Dataset entries Start Marker

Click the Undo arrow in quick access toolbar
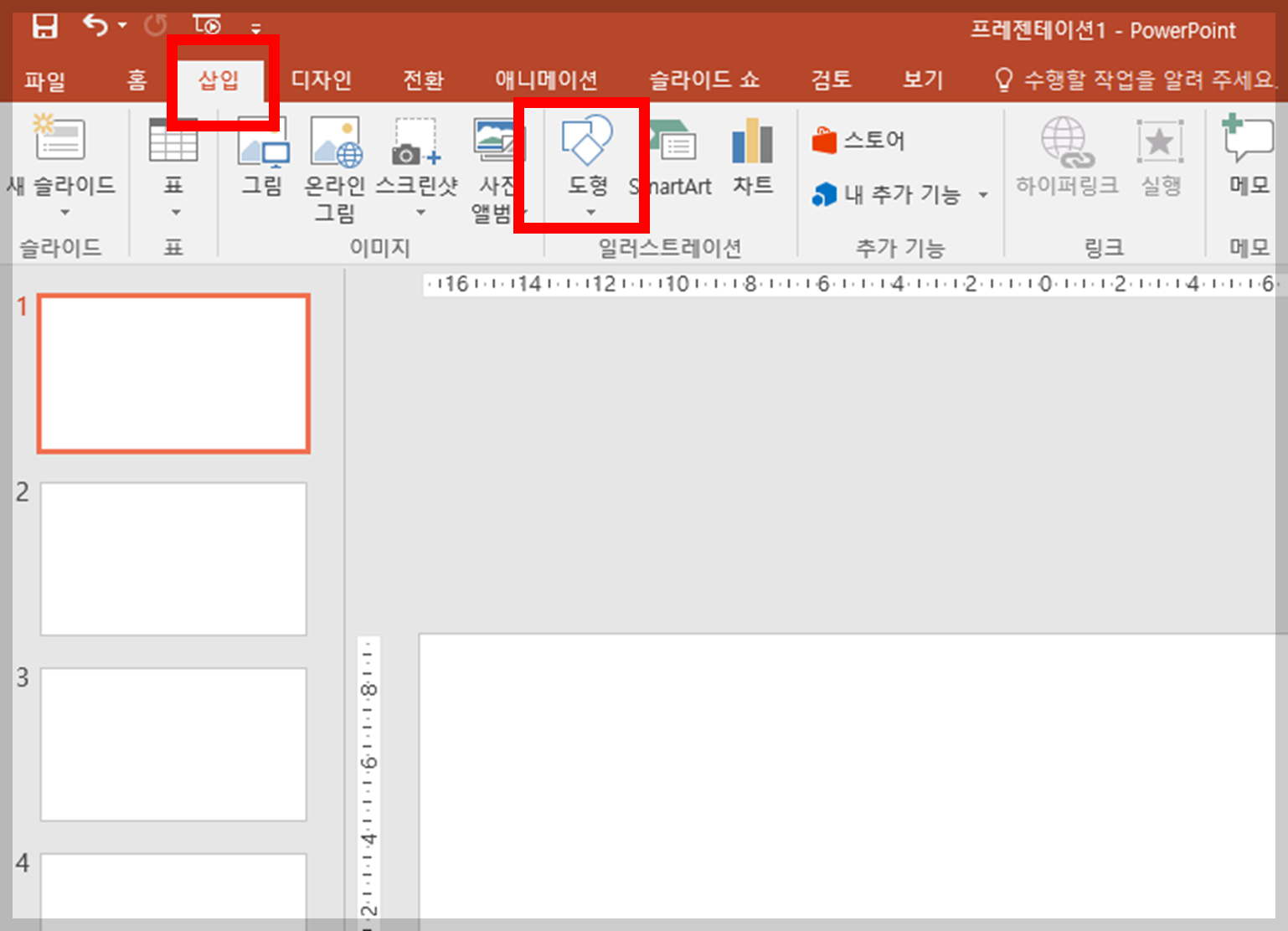 pyautogui.click(x=95, y=25)
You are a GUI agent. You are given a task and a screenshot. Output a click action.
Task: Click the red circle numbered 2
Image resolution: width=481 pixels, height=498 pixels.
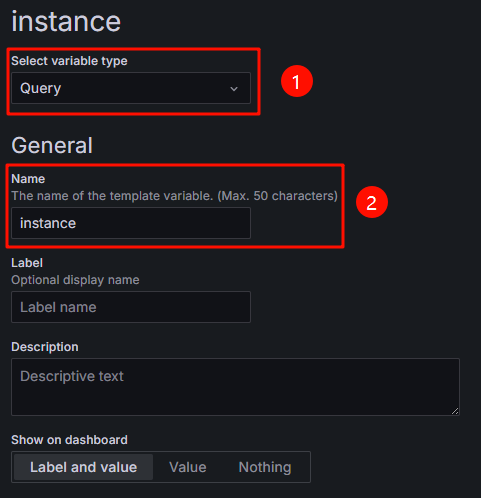tap(372, 202)
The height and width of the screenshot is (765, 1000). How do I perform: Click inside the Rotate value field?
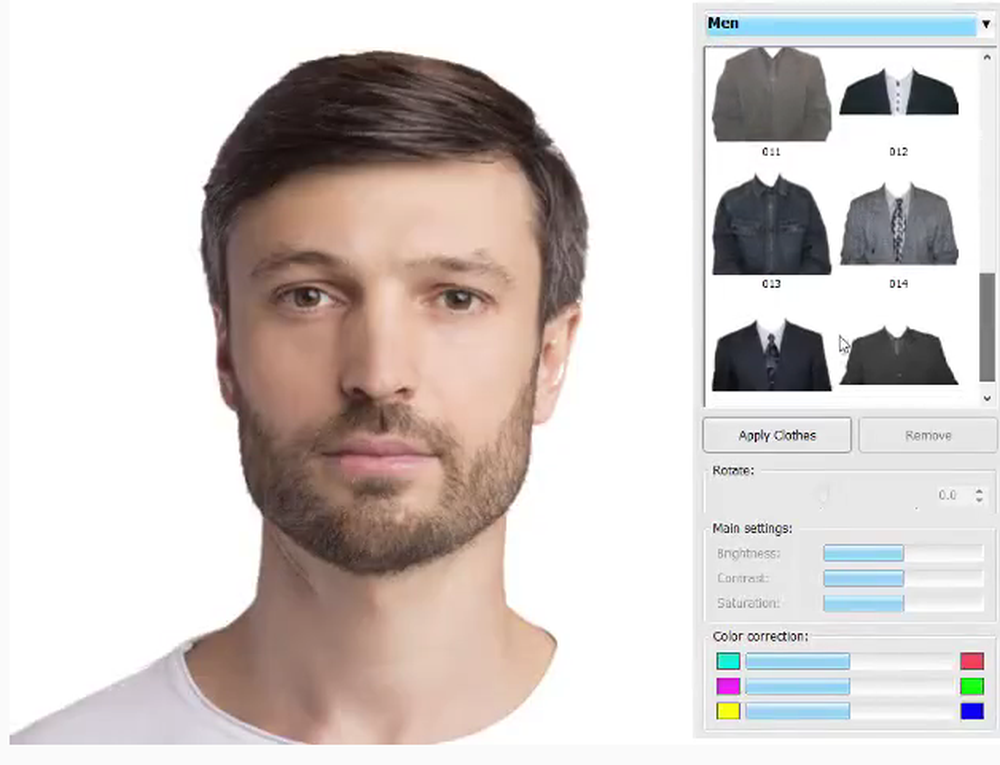click(945, 495)
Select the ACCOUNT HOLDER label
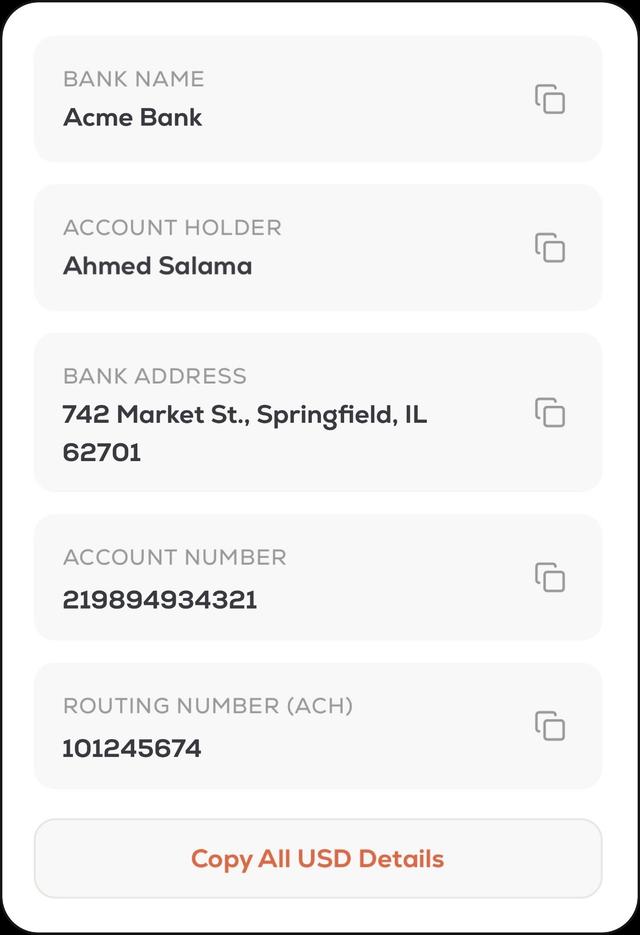This screenshot has width=640, height=935. click(172, 227)
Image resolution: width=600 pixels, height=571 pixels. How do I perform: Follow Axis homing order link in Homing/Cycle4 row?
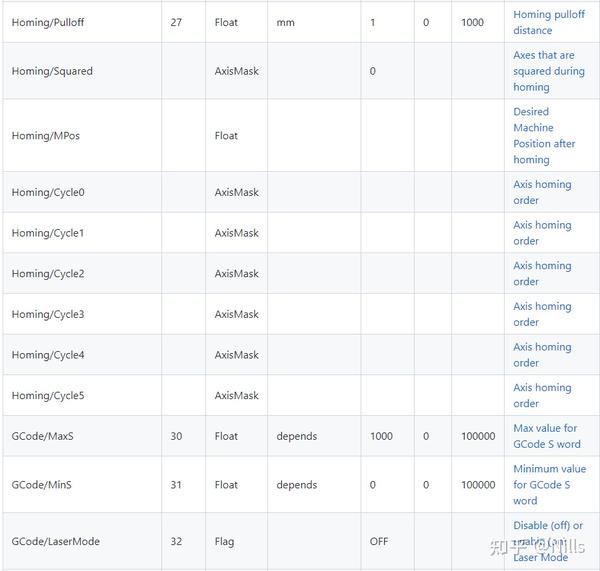pos(542,355)

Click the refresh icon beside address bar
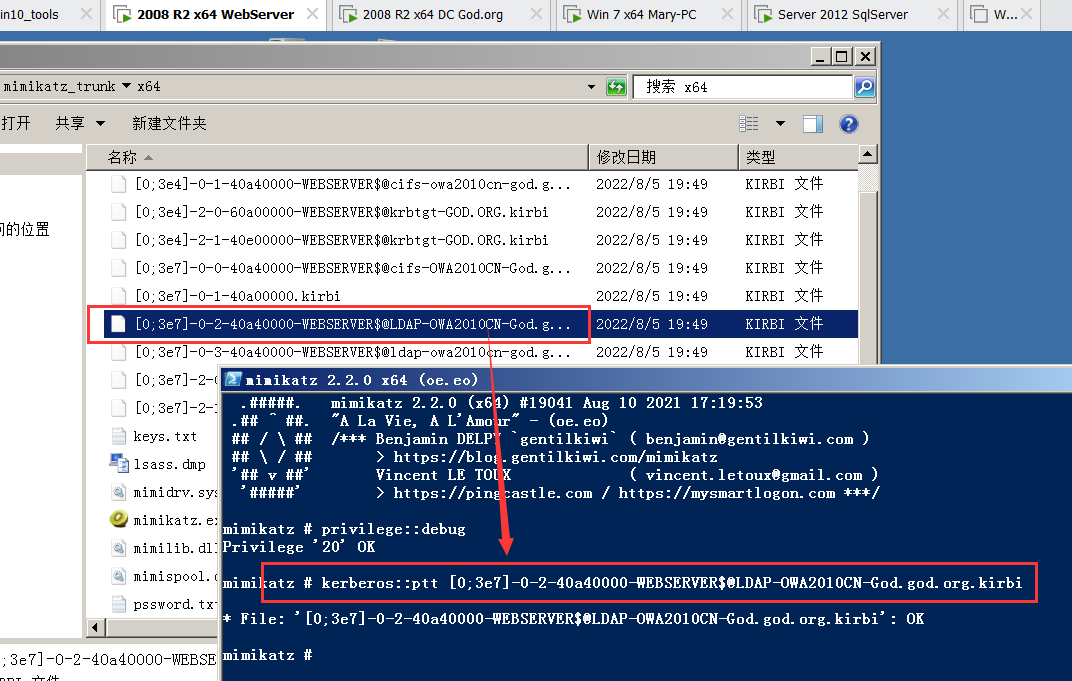616,87
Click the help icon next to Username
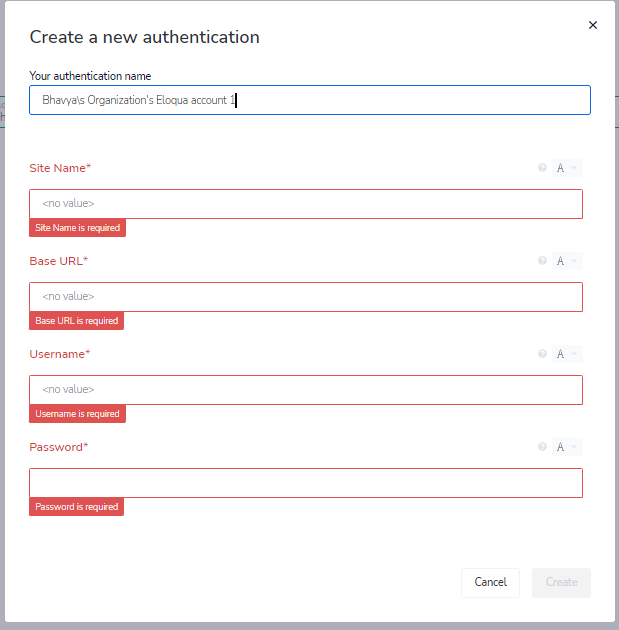619x630 pixels. (542, 354)
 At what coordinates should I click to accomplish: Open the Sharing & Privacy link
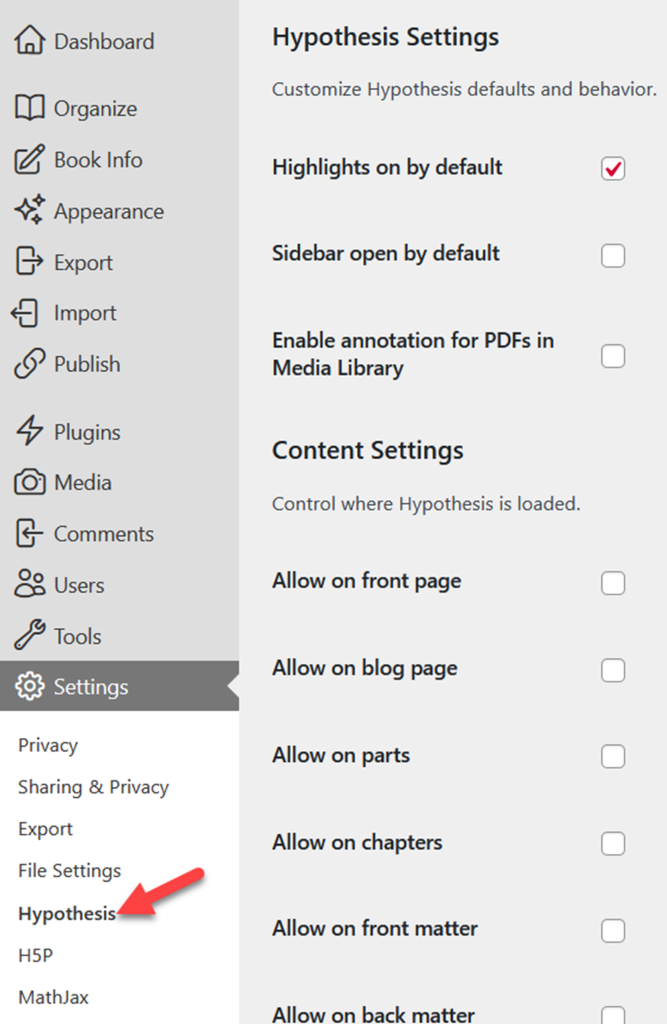93,787
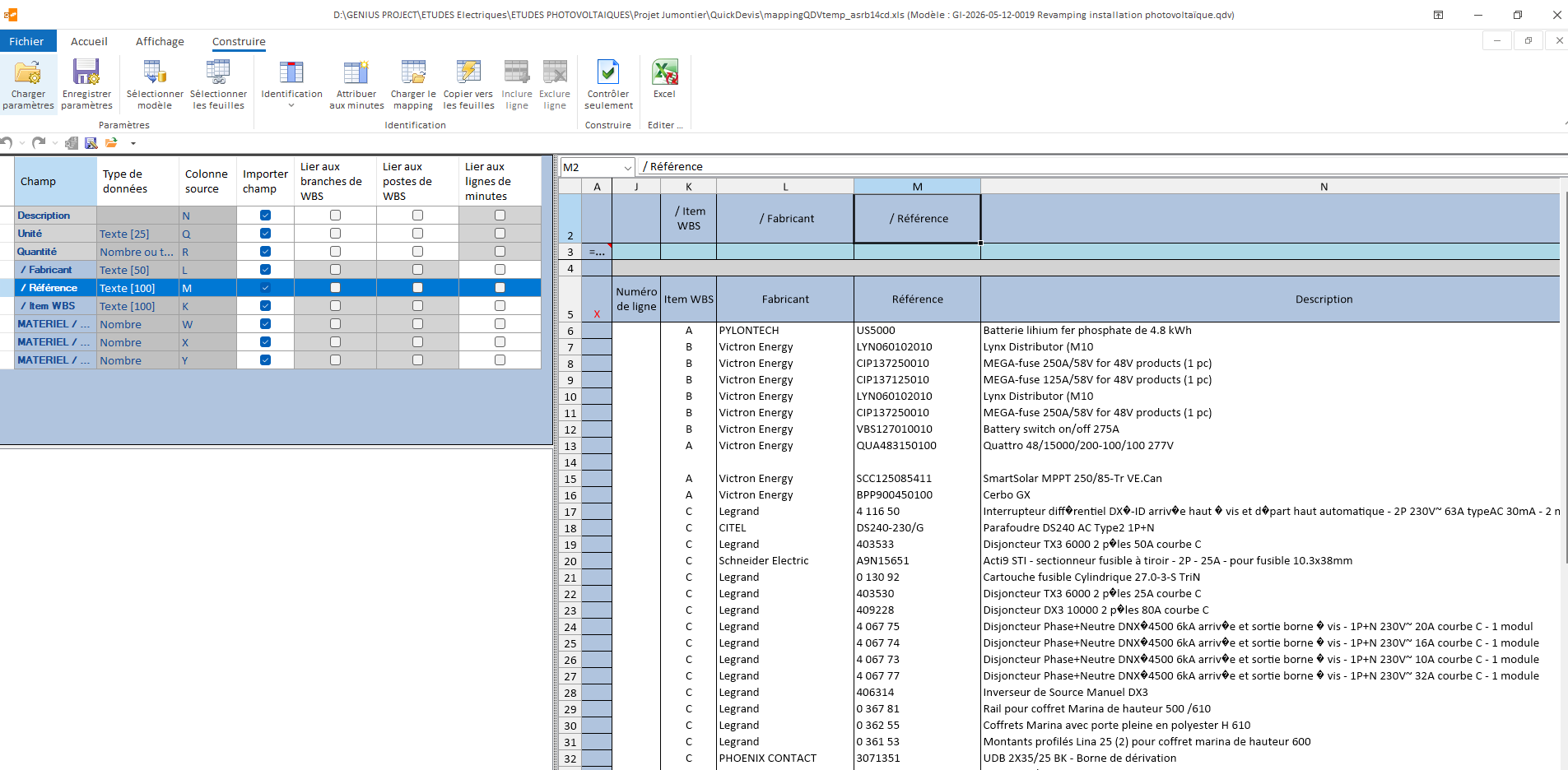Screen dimensions: 1568x770
Task: Open the cell name box dropdown showing M2
Action: 627,168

Dataset entries End Marker

▶ **Goal of the exercise**: Would you give the data above again word for word, skipping any images?

▶ **Exercise result**:
Click the Undo arrow in quick access toolbar
 pyautogui.click(x=95, y=25)
You are a GUI agent. You are given a task and a screenshot. Output a click action.
Task: Click the red circle numbered 2
Image resolution: width=481 pixels, height=498 pixels.
tap(372, 202)
The height and width of the screenshot is (765, 1000). How do I perform: Click inside the Rotate value field?
click(945, 495)
Select the ACCOUNT HOLDER label
This screenshot has width=640, height=935. click(172, 227)
Image resolution: width=600 pixels, height=571 pixels. How do I perform: Follow Axis homing order link in Homing/Cycle4 row?
pos(542,355)

Click the refresh icon beside address bar
616,87
Click the help icon next to Username
619x630 pixels. (542, 354)
 At what coordinates should I click to accomplish: Open the Sharing & Privacy link
93,787
Screen dimensions: 1568x770
Task: Open the cell name box dropdown showing M2
Action: 627,168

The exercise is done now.